The ISO 9000 family (Quality management) addresses various aspects of QMS. It’s most popular standard, ISO 9001, outlines the criteria for QMS and has over one million certified companies and organizations in over 170 countries. ISO 9001 is used as a basis for several other ISO standards in various sectors and industries including ISO 14001 – Environmental management, ISO 17582 – Electoral organizations at all levels of government, ISO 13485 – Medical devices, and ISO/IEC 90003 – Software engineering, to name a few.
The current version of this standard (ISO 9001:2015) is built around 7 Quality Management Principles which include customer focus, leadership, engagement of people, process approach, improvement, evidence-based decision-making, and relationship management. These are principles that can be applied to organizations of any size, sector or industry.
There are several ISs that may be of interest to organizations looking to implement CSR initiatives. The ISO 14000 family (Environmental management systems) provides tools for organizations looking for guidance on managing their environmental responsibilities and supports many SDGs including SDG 13 (Climate Action), SDG 6 (Clean Water and Sanitation), and SDG 12 (Responsible Consumption and Production). ISO/DIS 21001 (Educational organizations – Management systems for educational organizations) is currently being developed in support of SDG 4 (Quality Education). ISO 37001 (Anti-bribery management systems) specifies requirements and provides guidance for implementing and maintaining an anti-bribery management system. It supports multiple SDGs including SDG 1 (No Poverty), SDG 10 (Reduced Inequalities), SDG 8 (Decent Work and Economic Growth), and SDG 17 (Peace, Justice and Strong Institutions).

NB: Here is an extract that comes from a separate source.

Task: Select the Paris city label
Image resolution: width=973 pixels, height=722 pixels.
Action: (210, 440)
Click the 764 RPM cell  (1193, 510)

ISO 26000: Guidance on social responsibility can also be used by organizations looking for guidance on how to operate in a socially responsible way. This IS addresses 7 core subjects of social responsibility including organizational governance, human rights, labour practices, the environment, fair operating practices, consumer issues, and community involvement and development. Unlike the other IS mentioned above, ISO 26000 is not a management system standard and, therefore, it cannot be used for certification.

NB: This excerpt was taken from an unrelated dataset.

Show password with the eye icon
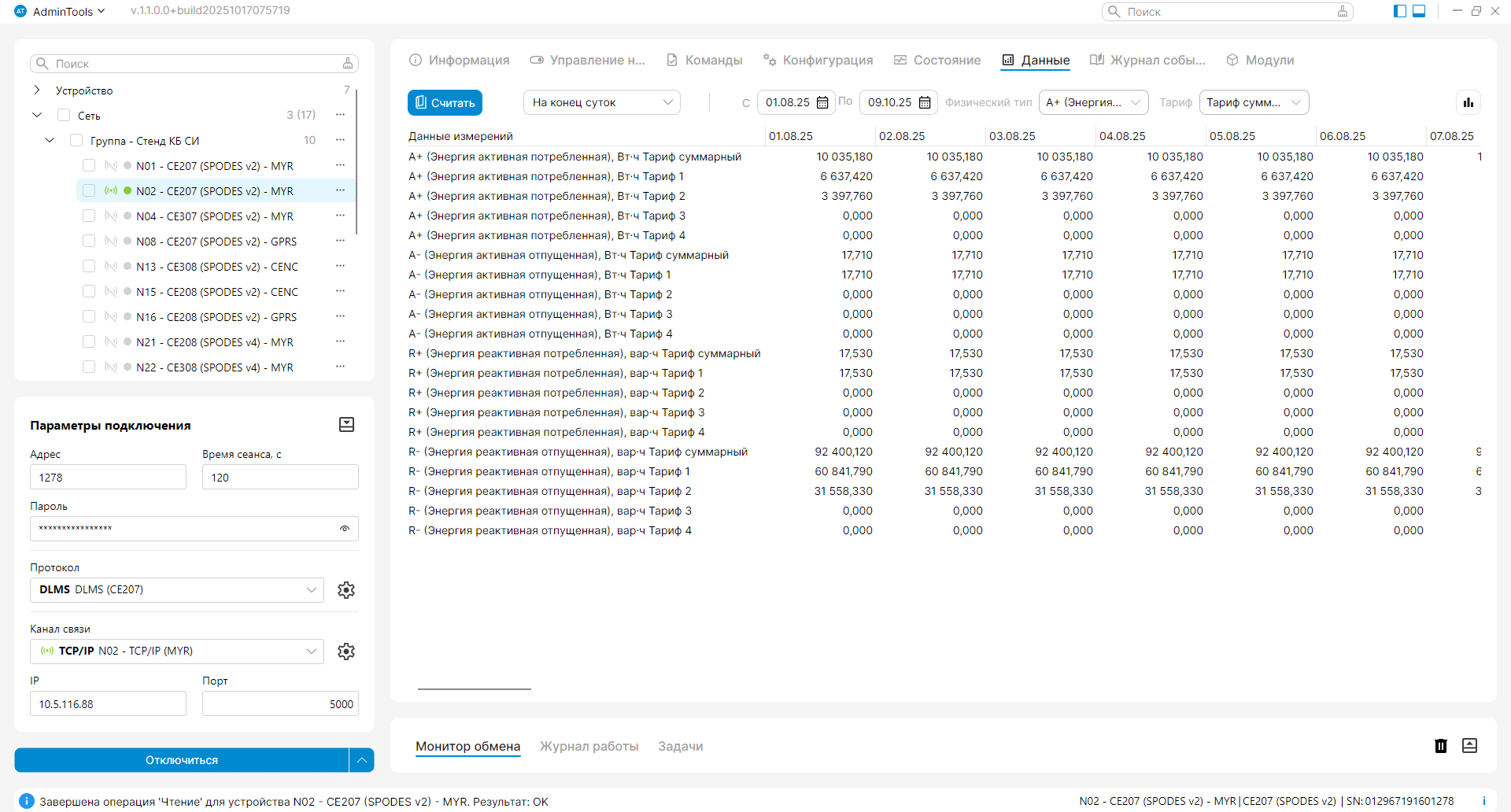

ISO recognizes that SMEs tend to be challenged with limited technical, financial and human resources capacity. As such, they have created several handbooks aimed at helping SMEs and other organizations that want to incorporate one or more ISs as part of their CSR initiatives into their business operations and corporate cultures. Through implementation of ISO International Standards and other QMS, SMEs can build customer confidence into their products and/or services, meet regulation requirements at a lower cost, reduce costs across all aspects of their business, and facilitate international trade. These activities bring structure to an SME’s focus on corporate responsibility while also supporting the UN’s SDGs.